「立体画をつくった理由」

  48歳の秋、HOゲージの蒸気機関車を格納するための車庫(機関庫)を突然つくりはじめ、そのことがきっかけで今から26年前の12月、新宿伊勢丹で作品展を開催することになった。
  40坪ほどのギャラリーにいくつかの機関庫や、それらにまつわる情景(ジオラマ)を展示するという当初の計画だった。しかしジオラマは盆栽のように平らな台の上に並べて展示するものなので、ただそれだけだと壁面がガラ空きになってしまう。
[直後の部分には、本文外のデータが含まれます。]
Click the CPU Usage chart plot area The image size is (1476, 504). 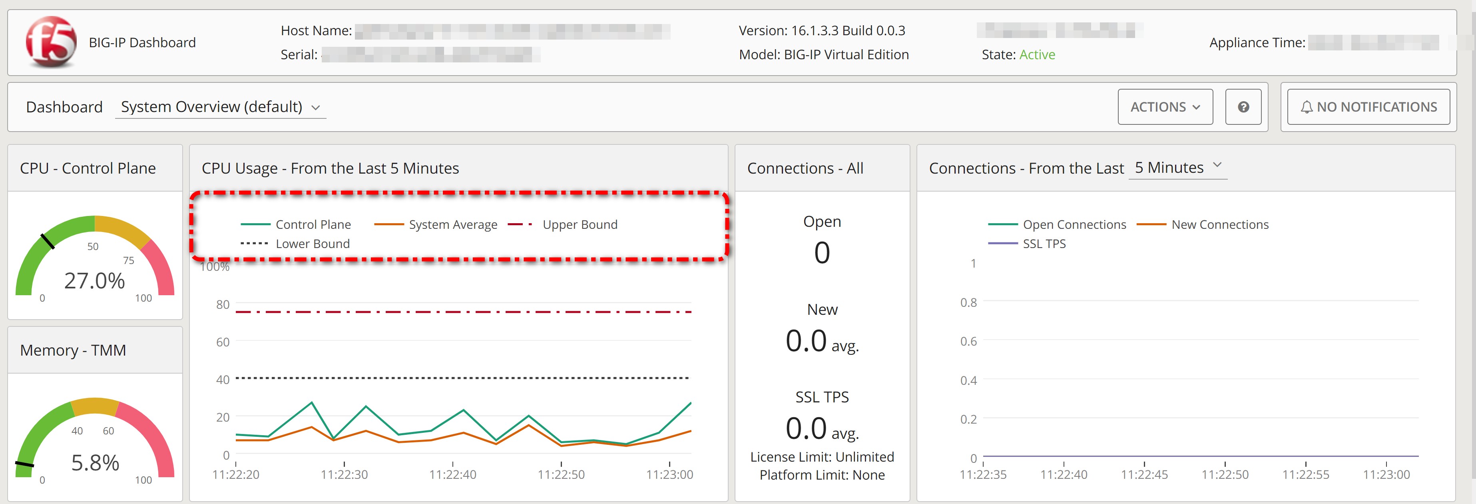click(458, 373)
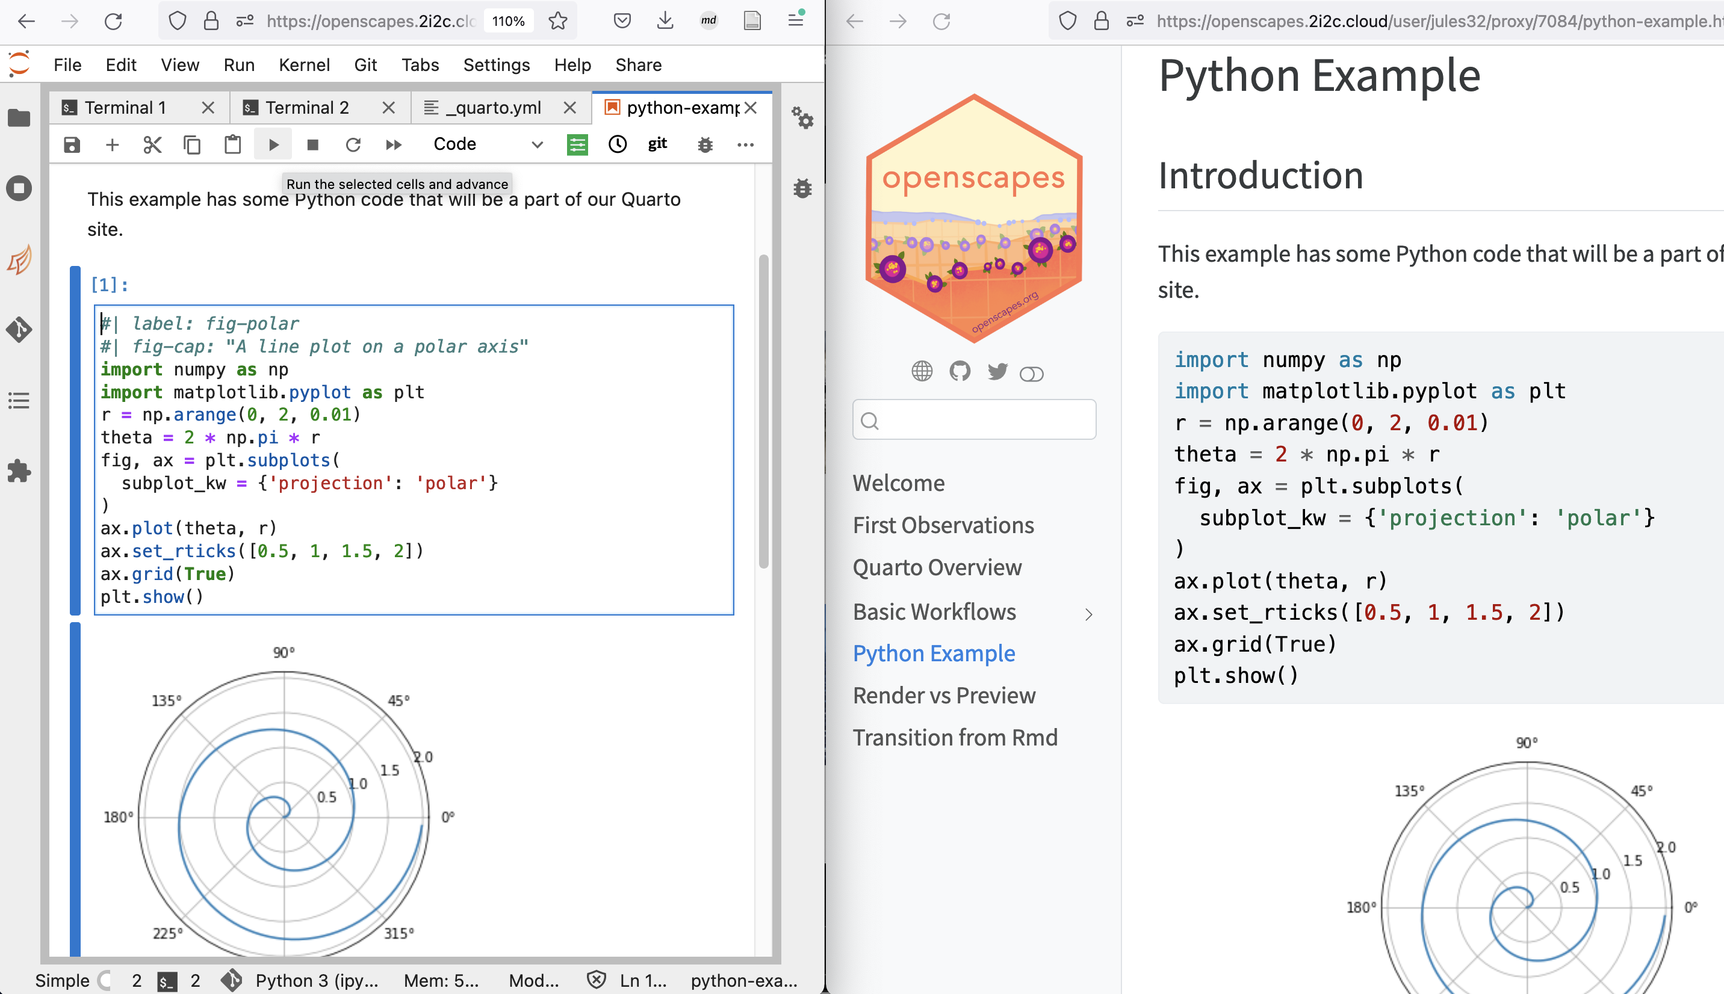Cut the selected cell with the scissors icon

pyautogui.click(x=152, y=145)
12月の繁忙期にガラ空きのカベを見せるのはマズイと考えた担当者が、その年の夏にわたしを呼び「壁掛け式の絵のようなもの」をいくつか追加でつくってくれないかと尋ねた。
  「やってみましょう!」
  と、その場で即答し、それから急につくりはじめたのがアートインボックスである。結局伊勢丹展までのあいだに15点ほどつくり、ジオラマ作品に加えて、会場の壁を飾った。
  以上が、わたしが立体画をつくることになった理由だが、そのへんのことをベラベラしゃべっているUチューブ映像があるので、以前にも一度紹介したことがありますが、よかったらご覧になってください。
  https://www.youtube.com/watch?v=66SCoj0ZXJ0
  なお映像の中でアニキと呼んでいるのは義兄(家内の兄)のことです。

 はじめて「アートインボックス作品」を展示した新宿伊勢丹・新館8階「ファイン・アート・サロン」の様子。1996年12月25日〜30日。右から3番目の作品は「セーヌ・フルール」。その左は現在カタールのアフマド邸に展示中の「ベランダのムード」。左から2番目は「ビクトルユーゴ通りのブーランジェリー」。このときはイーゼルがまだなかったので陳列するのに非常に手間取ったおぼえがある。